Bruce was unpolished at the start, and that led to a little mild teasing at school, but he learned valuable lessons from five seasons on radio: how to have a thick skin, speak in public — and tabulate statistics of all kinds.

These days, Bruce is a racewalking maven who compiles his own stats. Example: Trevor averages 1.45 red cards for loss of contact per race in the USA — but only 0.13 cards in international races.

Bruce is a former press secretary for Rick Santorum, the Republican presidential candidate, and asks not to be quoted directly in this story so as not to tie his apolitical son to his politics.

But there is no way to tell Trevor's story without Bruce, who is with Trevor every step: Bruce runs while Trevor walks on those 20-kilometer workouts along Corrigan Drive. Their buddy system discourages hecklers and relieves the loneliness of the long-distance walker.

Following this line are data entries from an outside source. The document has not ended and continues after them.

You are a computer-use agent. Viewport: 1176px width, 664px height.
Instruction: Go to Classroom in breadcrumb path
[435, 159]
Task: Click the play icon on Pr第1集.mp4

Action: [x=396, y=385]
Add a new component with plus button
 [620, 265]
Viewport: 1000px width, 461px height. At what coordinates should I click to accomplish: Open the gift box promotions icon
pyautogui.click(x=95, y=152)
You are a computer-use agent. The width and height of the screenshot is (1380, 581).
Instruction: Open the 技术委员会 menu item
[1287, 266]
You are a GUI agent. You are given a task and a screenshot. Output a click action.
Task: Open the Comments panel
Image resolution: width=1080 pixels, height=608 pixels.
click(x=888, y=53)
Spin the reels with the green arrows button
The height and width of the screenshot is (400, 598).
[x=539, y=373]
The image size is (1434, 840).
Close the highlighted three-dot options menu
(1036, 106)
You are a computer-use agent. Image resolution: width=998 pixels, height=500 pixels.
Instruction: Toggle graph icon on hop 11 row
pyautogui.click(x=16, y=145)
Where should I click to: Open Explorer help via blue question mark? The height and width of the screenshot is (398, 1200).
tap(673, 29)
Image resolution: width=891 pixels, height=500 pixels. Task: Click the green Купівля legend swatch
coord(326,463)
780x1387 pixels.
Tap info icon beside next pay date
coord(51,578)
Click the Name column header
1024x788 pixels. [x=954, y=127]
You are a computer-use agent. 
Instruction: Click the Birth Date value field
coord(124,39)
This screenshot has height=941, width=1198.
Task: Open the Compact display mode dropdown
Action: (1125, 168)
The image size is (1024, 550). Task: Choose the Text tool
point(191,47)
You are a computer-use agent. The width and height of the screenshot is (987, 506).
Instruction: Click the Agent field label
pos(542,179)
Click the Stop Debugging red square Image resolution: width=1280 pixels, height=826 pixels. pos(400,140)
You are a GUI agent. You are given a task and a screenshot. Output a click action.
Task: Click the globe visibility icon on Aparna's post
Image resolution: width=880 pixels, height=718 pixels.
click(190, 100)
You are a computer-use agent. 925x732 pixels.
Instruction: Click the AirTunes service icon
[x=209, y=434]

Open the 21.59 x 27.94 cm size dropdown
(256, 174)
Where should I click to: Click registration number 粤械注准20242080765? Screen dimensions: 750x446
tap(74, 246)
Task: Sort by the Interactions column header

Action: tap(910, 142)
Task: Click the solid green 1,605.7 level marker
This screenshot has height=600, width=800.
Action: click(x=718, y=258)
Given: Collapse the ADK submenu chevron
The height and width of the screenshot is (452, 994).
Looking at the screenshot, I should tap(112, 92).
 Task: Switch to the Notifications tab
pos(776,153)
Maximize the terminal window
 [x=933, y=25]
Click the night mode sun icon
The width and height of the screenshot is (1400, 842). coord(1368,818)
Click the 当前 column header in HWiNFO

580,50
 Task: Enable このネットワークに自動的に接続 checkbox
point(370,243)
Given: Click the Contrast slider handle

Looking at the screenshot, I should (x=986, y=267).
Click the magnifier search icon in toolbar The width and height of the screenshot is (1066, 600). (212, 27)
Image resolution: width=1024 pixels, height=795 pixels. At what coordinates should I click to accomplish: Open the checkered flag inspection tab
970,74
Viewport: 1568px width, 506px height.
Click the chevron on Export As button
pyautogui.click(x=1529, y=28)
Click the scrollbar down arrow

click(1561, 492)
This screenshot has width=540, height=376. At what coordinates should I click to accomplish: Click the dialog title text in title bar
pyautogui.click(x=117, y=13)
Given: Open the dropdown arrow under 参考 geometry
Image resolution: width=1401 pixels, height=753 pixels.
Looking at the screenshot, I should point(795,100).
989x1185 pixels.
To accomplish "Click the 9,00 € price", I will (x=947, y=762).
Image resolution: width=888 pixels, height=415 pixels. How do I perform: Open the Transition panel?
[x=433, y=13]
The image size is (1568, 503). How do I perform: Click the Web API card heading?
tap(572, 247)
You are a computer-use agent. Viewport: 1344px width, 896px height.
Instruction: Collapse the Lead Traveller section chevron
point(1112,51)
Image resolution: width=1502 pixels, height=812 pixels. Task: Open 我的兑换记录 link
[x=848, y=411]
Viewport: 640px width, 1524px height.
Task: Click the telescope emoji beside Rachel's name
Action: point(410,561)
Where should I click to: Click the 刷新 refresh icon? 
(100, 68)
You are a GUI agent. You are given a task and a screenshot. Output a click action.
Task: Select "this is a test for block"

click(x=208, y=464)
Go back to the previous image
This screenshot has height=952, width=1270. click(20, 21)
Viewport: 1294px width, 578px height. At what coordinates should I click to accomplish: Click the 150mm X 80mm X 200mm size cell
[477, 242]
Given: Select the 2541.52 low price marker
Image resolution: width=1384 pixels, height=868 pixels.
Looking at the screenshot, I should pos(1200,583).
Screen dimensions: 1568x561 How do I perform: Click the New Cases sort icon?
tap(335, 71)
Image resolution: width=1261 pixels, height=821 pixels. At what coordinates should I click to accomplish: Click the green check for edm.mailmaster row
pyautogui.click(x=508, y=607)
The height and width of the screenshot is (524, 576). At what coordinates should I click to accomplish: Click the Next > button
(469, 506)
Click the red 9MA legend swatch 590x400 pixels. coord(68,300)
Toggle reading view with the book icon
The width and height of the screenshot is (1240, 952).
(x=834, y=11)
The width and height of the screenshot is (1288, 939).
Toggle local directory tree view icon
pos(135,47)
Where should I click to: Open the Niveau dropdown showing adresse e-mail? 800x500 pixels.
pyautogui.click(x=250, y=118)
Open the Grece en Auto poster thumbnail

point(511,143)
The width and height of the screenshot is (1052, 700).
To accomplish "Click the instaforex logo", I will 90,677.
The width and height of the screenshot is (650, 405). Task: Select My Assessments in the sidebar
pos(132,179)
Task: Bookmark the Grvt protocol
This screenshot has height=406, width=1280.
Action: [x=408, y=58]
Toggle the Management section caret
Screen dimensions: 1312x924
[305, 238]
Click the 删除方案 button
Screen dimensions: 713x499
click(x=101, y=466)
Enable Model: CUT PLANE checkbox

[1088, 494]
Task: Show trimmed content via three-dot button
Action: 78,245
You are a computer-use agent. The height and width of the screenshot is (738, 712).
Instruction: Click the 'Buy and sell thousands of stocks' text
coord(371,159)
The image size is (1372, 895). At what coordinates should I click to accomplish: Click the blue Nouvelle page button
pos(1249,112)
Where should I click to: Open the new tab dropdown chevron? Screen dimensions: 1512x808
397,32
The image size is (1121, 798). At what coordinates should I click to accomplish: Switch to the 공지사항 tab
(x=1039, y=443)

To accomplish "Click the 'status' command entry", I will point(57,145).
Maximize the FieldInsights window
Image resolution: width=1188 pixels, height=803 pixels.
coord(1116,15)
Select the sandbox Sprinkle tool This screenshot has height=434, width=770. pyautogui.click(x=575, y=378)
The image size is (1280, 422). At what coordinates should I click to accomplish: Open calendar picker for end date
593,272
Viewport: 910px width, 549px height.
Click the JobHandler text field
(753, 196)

Bruce home-schooled Trevor for his last three semesters of high school so he could spend more time on travel — internationally for competition, domestically to be with his coach.

Seaman, who is based near San Diego, walked for the USA in the 2000 Sydney and 2004 Athens Games. He often tells Trevor how thrilling it is to march in communion with the world's great athletes on the night the Olympic flame is lit.

"The opening ceremonies are not my reason for training for the Olympics," Barron says. "And while I will try my best, neither is an Olympic medal. Instead, it's the international friends and experience that motivate me."

Seaman says don't be fooled by such talk: Few athletes train harder. Barron's times are not on pace for an Olympic medal — the USA has none since the bronzes won by Larry Young at 50,000 meters in 1968 and 1972 — but Seaman says he thinks Barron could surprise if his times keep improving.

At the Jesse Owens dinner, Barron cited Owens' words: "What is a gold medal? It is a trinket, a bauble. What counts, my friends, are the realities of life: The fact of competition and, yes, the great and good friends you make."

When Barron quit racewalking for those six months, the thing that brought him back, he says, was the chance to travel and make new friends.